Wat mij opvalt, is dat ik het bij ons in de buurt sowieso niet meer zie; jongens die zo gauw ze vrij zijn met een bal de straat op gaan en pas weer naar binnen gaan als hun moeder ze voor de zevende keer geroepen heeft dat het eten klaar is. En dat terwijl de helft van de jongens een Brazilië- of Barcelonashirt van Ronaldhino heeft en de andere helft met Van Nistelrooij of Kuijt op zijn rug loopt.
Wij wáren Cruijff. Wij schoffelden als Van Hanegem, schoten vanaf een meter of veertig ballen in de kruising als Arie Haan en stopten onhoudbare ballen zoals alleen Jan van Beveren dat kon. Van 's morgens vroeg tot 's avonds laat voetbalden wij overal waar een garagedeur of klimrek dienst kon doen als doel. De straat was van ons en we geneerden ons niet om automobilisten te vragen ergens anders te parkeren. "Hier zou ik niet parkeren als ik u was, of wilt u soms een deuk in uw auto?"
Onze schamele uitrusting ging ons er niet van weerhouden de absolute top te halen, overtuigd als wij waren van onze onbegrensde mogelijkheden.

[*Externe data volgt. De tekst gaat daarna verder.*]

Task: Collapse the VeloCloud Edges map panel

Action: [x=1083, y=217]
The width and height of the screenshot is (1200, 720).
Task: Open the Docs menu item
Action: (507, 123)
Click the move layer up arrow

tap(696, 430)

Verbeeldingskracht was onze voornaamste kwaliteit; daarmee werden wij makkelijker wereldkampioen dan met Puma voetbalschoenen of met voetbalspelletjes van Playstation. Mijn vrienden en ik waren de echte straatvoetbalhelden.
Sinds kort gaat mijn oudste dochter wél mee naar F.C.Utrecht. Van het spel snapt ze erg weinig ("in welk doel moet Utrecht schieten, pap?", vraagt ze, meestal in de tweede helft), maar ze komt dan ook vooral voor het eten, het drinken, het zingen en het juichen. In die volgorde. Haar oudere nicht uit Houten, die tot groot verdriet van mijn zwager een fanatiek F.C.Utrecht-supporter is, wil ook wel een keer met ons mee naar het stadion. Zelfs haar dag en nacht gameboyende grote neef schijnt interesse te hebben om de familietribune onveilig te maken. De harde kern van onze familie breidt zich steeds verder uit en het wachten is op de eerste arrestaties.
Ach ja, het houdt ze van de straat. Helaas.